Abstract
Objective
To develop a forecasting model for weekly emergency department admissions due to pneumonia using information from hospital-based, community-based and laboratory-based surveillance systems.
Introduction
Pneumonia, an infection of the lung due to bacterial, viral or fungal pathogens, is a significant cause of morbidity and mortality worldwide. In the past few decades, the threat of emerging pathogens presenting as pneumonia, such as Severe Acute Respiratory Syndrome, avian influenza A(H5N1) and A(H7N9), and Middle East Respiratory Syndrome coronavirus has emphasised the importance of the surveillance of pneumonia and other severe respiratory infections. An unexpected increase in the number of hospital admissions for pneumonia or severe respiratory infections could be a signal of a change in the virulence of the influenza viruses or other respiratory pathogens circulating in the community, or an alert of an emerging pathogen which warrants further public health investigation.
The purpose of this study was to develop a forecasting model to prospectively forecast the number of emergency department (ED) admissions due to pneumonia in Singapore, a tropical country. We hypothesise that there is complementary information between hospital-based and community-based surveillance systems. The clinical spectrum of many respiratory pathogens causing pneumonia ranges from asymptomatic or subclinical infection to severe or fatal pneumonia, and it is usually difficult to distinguish between the different pathogens in the absence of a laboratory test. Infected persons could present with varying degrees of severity of the infection, and seek treatment at different healthcare facilities. Hospital-based surveillance captures the more severe manifestation of the infection while community-based surveillance captures the less severe manifestation of the infection and enables earlier detection of the infection. Thus, the integration of information from the two surveillance systems should improve the prospective forecasting of ED admissions due to pneumonia.
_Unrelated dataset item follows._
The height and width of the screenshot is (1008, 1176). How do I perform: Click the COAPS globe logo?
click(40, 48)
We also investigate if the inclusion of influenza data from the laboratory surveillance system would improve the forecasting model, since influenza circulates all-year round in Singapore and is a common aetiology for pneumonia.
Methods
This was a retrospective study using aggregated national surveillance data and meteorological data during the period 3 January 2011 to 1 January 2017.
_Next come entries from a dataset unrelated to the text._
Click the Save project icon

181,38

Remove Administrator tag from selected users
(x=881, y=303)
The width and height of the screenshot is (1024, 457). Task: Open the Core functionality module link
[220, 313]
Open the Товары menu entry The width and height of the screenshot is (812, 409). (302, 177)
We compared the performance of autoregressive integrated moving average model (ARIMA) with multiple linear regression models with ARIMA errors, with and without the inclusion of influenza predictors at forecast horizons of 2, 4, 6 and 8 weeks in advance. Weekly data between the study period of 3 January 2011 and 1 January 2017 were split into training and validation sets, with the first three years of data used as the base training set. Time series cross validation was used to estimate the models’ accuracy and out-of-sample forecast accuracy was based on the calculation of the mean absolute error (MAE) and mean absolute percent forecast error (MAPE).
Results
The multiple linear regression model with ARIMA errors that included influenza predictors was the best performing model while the basic ARIMA model was the worst performing model for all forecast horizons. The two multiple linear regression models with ARIMA errors had a MAPE of less than 10% for all forecast horizons.
Conclusions
Data from different multiple surveillance systems and the inclusion of influenza trends can be used to improve the forecast of ED admissions due to pneumonia in a tropical setting, despite the absence of large differences between seasons. Accurate forecasting at the national level can prepare healthcare facilities for an impending surge.